_EXERCISE BRIEF_
Write out a word-for-word repetition of the lines that come before the line containing "Task: Click the final" in the listing below, along with that line itself, omitting pictures.

╭─ DATA PROVIDED

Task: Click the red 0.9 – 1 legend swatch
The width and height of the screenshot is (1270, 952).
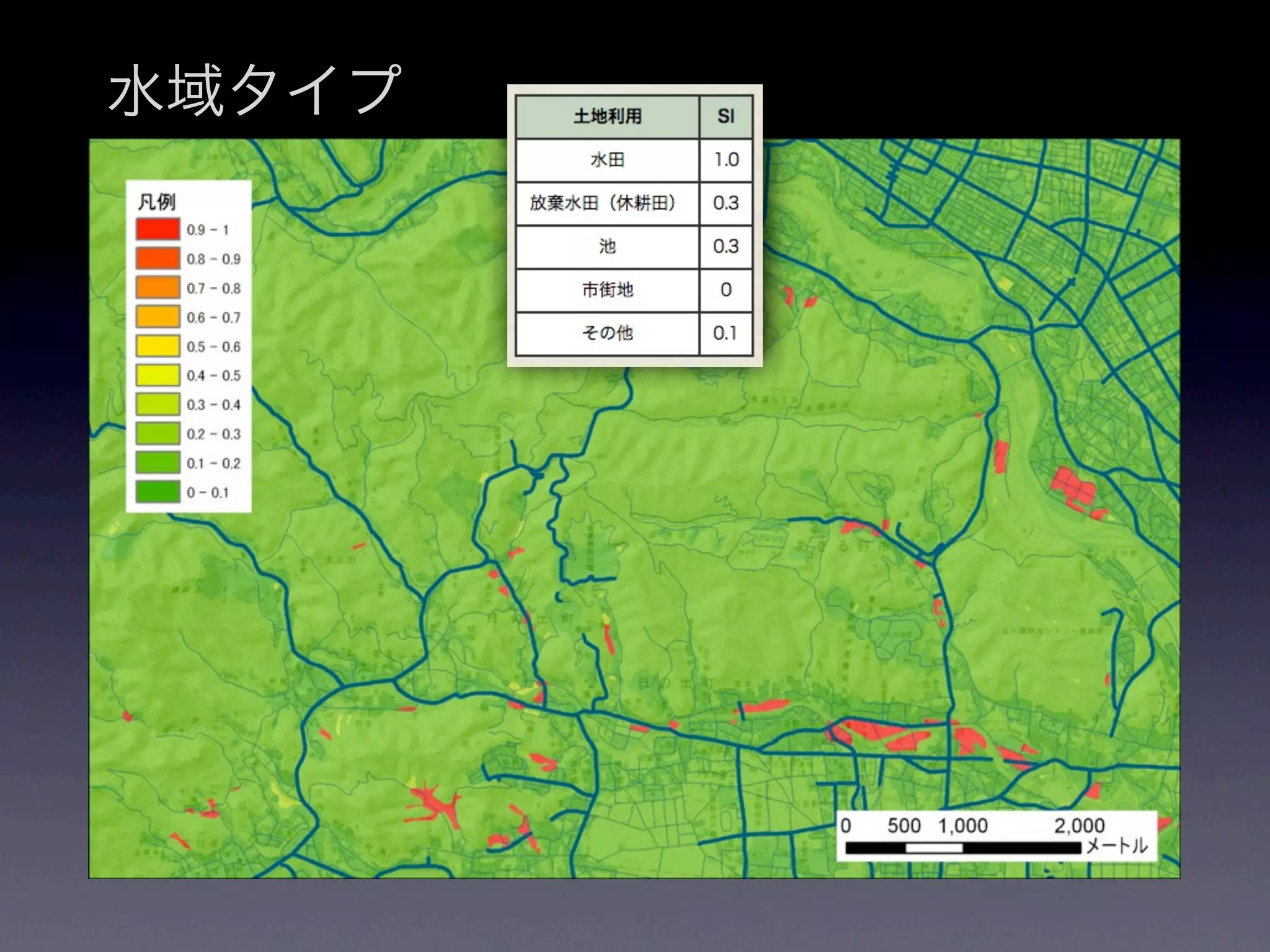Action: 158,229
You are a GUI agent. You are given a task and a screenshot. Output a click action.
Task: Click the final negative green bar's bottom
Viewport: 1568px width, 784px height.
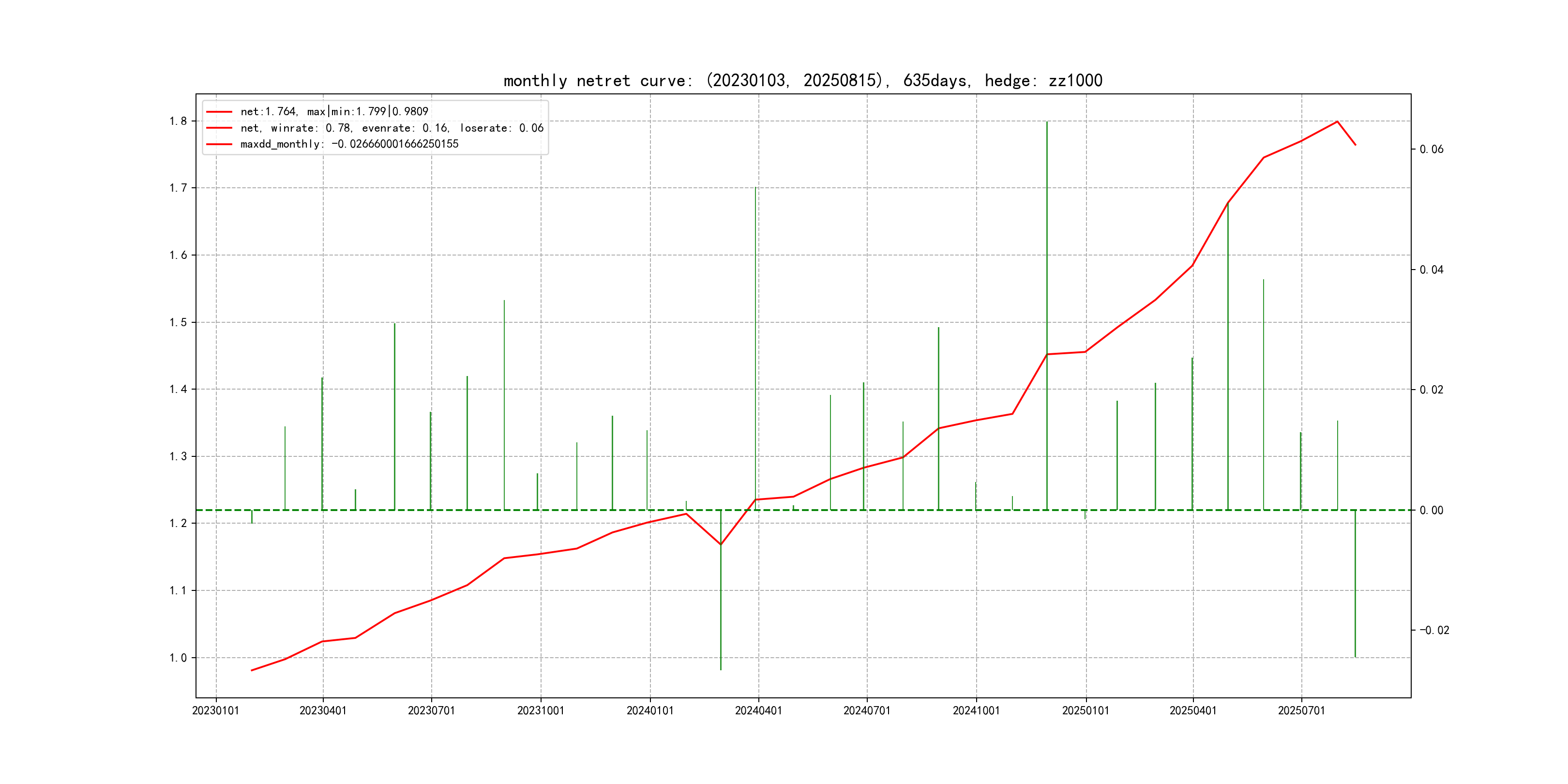(1355, 656)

╰─

_YOUR RESPONSE_
Task: Click the red 0.9 – 1 legend swatch
The width and height of the screenshot is (1270, 952).
Action: 158,229
You are a GUI agent. You are given a task and a screenshot. Output a click action.
Task: Click the final negative green bar's bottom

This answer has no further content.